J’ai tracé mon esquisse au feutre noir sur le carnet. Un requin pointe noire. Le papier épais attend les pigments, encore sec. Il a soif.
L’instant de grâce se prépare, mélange de technique épousant le hasard. Magie de l’aquarelle. Technique difficile à dompter, avec ses accidents, ses mélanges, ses surprises. Je plonge le pinceau dans le gobelet d’eau. Puis les poils de martre viennent caresser le godet de pigment brun sépia. Deux tours et je les déplace sur la réserve blanche de la boîte métallique. Vérifier la teinte, trop pâle. Un peu de mélange encore. Voilà, c’est la bonne intensité. J’ajoute au sépia du bleu outremer français. La dose est bonne, ça fera la peau du squale.

Le pinceau atterrit sur le papier, glisse, dépose sa couche de teinte bleu sombre. Dans l’eau, les ombres de l’animal prennent leur volume. Il enfile sa robe d’océan au fur et à mesure que le pigment inonde et pénètre le papier. Je deviens spectateur de la magie de l’aquarelle. La teinte offre sa part de surprise. Cette palette de couleurs fines offre une gamme infinie de tons. Des vagues dans les nuances, des reflux de valeur en séchant. J’observe. Contemplation d’artiste, par ces micro-pause en cours de création. Bulle de méditation. Puis je dois réfléchir, décider, adapter.

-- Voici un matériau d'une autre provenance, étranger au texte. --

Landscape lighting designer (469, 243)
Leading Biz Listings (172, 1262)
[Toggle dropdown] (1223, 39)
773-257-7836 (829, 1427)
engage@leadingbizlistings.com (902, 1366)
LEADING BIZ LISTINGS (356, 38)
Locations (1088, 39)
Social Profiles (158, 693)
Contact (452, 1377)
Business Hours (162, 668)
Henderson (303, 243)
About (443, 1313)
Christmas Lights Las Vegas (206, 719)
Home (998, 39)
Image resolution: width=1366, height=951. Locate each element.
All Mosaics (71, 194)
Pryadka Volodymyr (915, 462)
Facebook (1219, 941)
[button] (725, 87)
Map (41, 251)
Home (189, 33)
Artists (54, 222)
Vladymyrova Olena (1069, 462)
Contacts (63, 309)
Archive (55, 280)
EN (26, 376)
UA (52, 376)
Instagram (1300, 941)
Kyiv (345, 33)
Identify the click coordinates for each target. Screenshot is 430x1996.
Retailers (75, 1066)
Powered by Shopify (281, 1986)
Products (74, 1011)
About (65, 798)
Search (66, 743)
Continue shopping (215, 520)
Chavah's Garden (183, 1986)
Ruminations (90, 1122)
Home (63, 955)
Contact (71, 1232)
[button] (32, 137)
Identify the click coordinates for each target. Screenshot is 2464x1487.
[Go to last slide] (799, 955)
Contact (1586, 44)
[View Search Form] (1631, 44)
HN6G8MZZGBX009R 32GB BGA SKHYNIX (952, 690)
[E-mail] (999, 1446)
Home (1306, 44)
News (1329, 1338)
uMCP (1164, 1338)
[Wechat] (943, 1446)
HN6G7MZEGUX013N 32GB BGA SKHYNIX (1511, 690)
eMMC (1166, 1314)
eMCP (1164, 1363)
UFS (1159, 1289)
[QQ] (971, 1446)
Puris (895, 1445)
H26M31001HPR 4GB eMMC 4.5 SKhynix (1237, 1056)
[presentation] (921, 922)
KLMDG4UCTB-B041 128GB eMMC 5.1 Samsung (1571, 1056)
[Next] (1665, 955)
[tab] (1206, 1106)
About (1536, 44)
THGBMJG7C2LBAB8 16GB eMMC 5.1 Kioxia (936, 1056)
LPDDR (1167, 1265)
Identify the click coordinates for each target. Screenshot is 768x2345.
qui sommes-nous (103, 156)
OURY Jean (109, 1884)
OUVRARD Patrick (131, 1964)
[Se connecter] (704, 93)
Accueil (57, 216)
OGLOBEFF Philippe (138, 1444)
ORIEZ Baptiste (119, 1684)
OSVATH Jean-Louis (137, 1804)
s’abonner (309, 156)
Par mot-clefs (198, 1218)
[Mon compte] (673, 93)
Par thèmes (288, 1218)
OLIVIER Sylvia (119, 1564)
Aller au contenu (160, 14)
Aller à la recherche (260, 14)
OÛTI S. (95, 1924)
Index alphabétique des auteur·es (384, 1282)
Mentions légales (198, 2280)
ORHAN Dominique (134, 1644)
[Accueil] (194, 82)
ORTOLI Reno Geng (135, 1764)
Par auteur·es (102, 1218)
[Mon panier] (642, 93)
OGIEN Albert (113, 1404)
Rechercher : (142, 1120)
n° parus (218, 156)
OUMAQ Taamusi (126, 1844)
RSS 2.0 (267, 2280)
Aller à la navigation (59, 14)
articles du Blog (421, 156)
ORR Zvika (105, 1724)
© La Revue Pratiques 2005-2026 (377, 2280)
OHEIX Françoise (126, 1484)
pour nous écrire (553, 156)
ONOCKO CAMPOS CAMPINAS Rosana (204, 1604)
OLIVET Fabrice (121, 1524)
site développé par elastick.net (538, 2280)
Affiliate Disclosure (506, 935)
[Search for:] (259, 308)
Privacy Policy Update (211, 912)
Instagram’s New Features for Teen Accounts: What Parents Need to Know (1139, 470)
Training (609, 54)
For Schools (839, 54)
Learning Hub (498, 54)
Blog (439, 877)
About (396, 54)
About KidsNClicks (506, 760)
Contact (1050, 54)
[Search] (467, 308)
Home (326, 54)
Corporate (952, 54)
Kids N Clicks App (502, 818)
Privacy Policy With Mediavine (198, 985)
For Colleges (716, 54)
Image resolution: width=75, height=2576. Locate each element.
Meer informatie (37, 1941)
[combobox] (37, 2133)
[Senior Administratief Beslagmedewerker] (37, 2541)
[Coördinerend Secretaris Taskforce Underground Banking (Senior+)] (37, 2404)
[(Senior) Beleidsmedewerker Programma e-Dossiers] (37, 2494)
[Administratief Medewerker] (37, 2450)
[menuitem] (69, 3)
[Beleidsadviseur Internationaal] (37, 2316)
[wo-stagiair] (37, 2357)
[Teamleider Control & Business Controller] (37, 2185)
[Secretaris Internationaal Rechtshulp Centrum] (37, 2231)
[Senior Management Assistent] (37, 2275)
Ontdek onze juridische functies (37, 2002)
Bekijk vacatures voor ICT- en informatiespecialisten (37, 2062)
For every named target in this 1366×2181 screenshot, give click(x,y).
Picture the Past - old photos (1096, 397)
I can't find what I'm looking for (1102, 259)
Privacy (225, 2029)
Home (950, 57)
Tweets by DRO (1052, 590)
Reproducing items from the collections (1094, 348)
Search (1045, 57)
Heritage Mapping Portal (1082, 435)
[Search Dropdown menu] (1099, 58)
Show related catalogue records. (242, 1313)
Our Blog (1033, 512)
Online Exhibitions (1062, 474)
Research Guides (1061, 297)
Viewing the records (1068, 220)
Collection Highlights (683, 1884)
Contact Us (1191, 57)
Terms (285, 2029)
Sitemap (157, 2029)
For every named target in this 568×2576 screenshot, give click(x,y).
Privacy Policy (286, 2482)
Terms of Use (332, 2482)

Cette peinture d’esquisse est pourtant un art rapide, quand on l’a travaillé des années. Je cherche la maîtrise par tempérament et dois apprendre l’abandon. L’aquarelle mélange l’exactitude technique à la spontanéité du geste. Une fois le pinceau sur la feuille cartonnée, point de repentir. La correction n’existe pas. Il faut accepter quand l’eau coule trop, que le pigment bave, qu’il se mélange. Il nage librement en zone humide. Je n’avais pas prévu ça, mais je dois l’accepter. Baisser la garde. Adapter. Assouplir mon esprit pour que le dessin continue de vivre au gré des teintes. Ce n’est pas exactement ce que mon cerveau voulait, mais c’est souvent encore plus beau. J’ai chevauché l’aquarelle dès l’adolescence, comme Neptune dompterait un animal marin. Monture sauvage qui demande un long dressage pour la mettre en page. Lui transmettre sa volonté. En réalité, ma joie renouvelée à chaque page, c’est qu’elle a pris le relais de ma maîtrise. Elle m’apprend à poser les rênes. J’apprécie de me laisser conduire. Je guette le mélange des teintes sur la page, j’espère même être surpris. L’aquarelle est un requin qui m’apprend à nager en liberté.